A vendor sells secondhand cloths
at a stall in the busy Gikomba market in Nairobi, Kenya, Sept. 18,
2014. Shaded by ragged squares of canvas, amid choking dust and the
noise of hawkers, shoppers can turn up Tommy Hilfiger jeans or a
Burberry jacket for a fraction of the price in London’s Regent
Street or New York’s Fifth Avenue.
Such imports have
devastated the local clothing industries and led the region to rely
far too heavily on the West.
Clearing your closet of last
season’s gently worn clothes and donating them to an aid group
probably makes you feel pretty good. After all, you may be
helping someone in need and breathing life into items that might
otherwise decompose in a landfill.
But a number of countries in
East Africa are fed up with the onslaught of secondhand items they
receive from Western nonprofits and wholesalers, and want to ban
such imports altogether.
In 2014, a handful of East
African countries imported more than $300 million worth of secondhand
clothing from the United States and other wealthy
countries. The used items have created a robust market in East
Africa and thereby a decent amount of jobs. But experts say the
vast amount of these imports have devastated local clothing industries and led
the region to rely far too heavily on the West.
However, the law is unlikely to pass.

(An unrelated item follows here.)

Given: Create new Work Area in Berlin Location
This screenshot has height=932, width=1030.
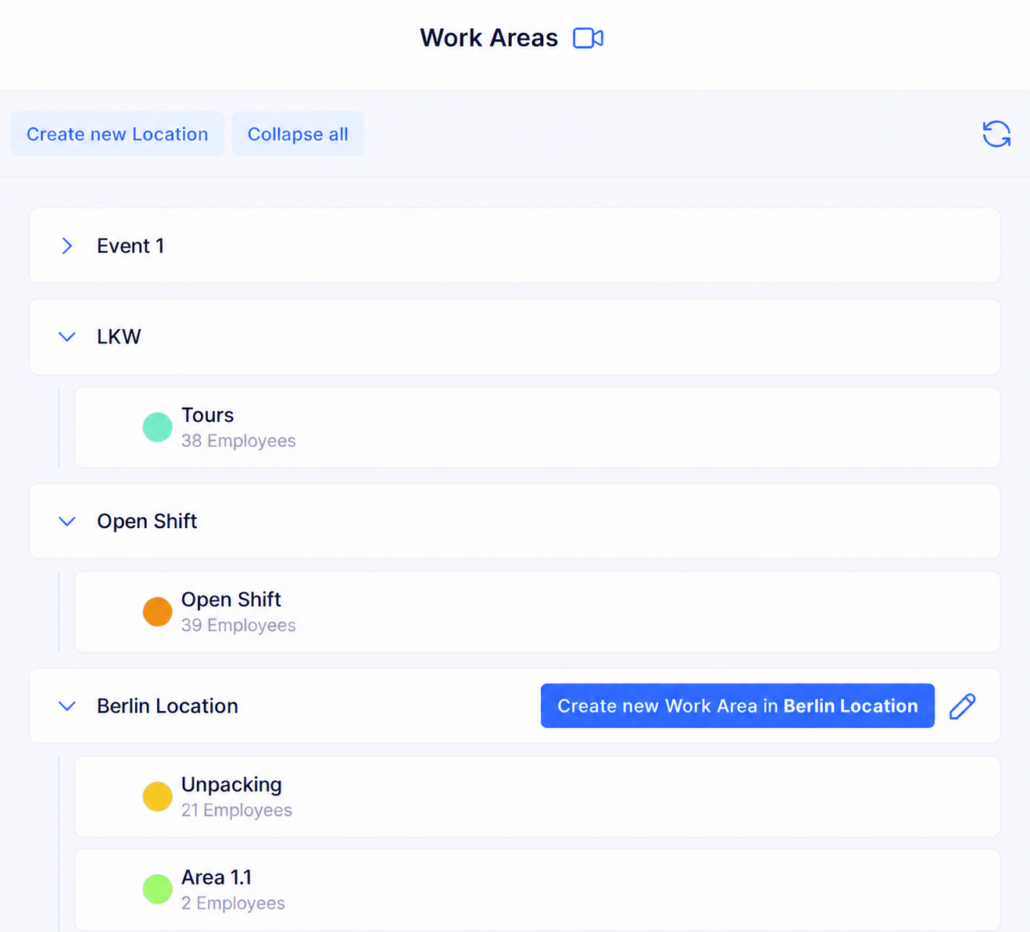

There is resistance from
the U.S., which unloads hordes of secondhand clothes all over the
world, and from sellers in East Africa whose livelihood
depends on these shipments, as well as from experts who think an
outright ban won’t be enough for these countries to restore
production at home.
Proponents of the ban say it has
the potential to help empower East African economies. “[T]he
region ... is ready to transition itself into an industrial
bloc through a higher level of production quality and
manufacturing practices,” Betty Maina, Kenya’s principal secretary
in the Ministry of EAC, told newspaper The East
African.
There is also hope that a ban
will instill a new sense of pride in the
region’s people, since “no one goes around proudly showing off”
someone else’s discards, noted Joseph Rwagatare, a columnist for
The New Times, a Rwanda-based news outlet.
Once these discarded clothes hit
East African shores, they sell for extremely low prices: For
example, a pair of used jeans can be as little as $1.50 in the
Gikomba Market, East Africa’s biggest secondhand clothing market,
located in Nairobi, Kenya.
Rock-bottom prices make locally made clothes look
too expensive by comparison, Joseph Nyagari of the African
Cotton & Textiles Industries Federation told Think Progress
last year. “The average cost of a secondhand garment is
between five and 10 percent of a new garment [made in Kenya], so
[local industries] can’t compete,” he said.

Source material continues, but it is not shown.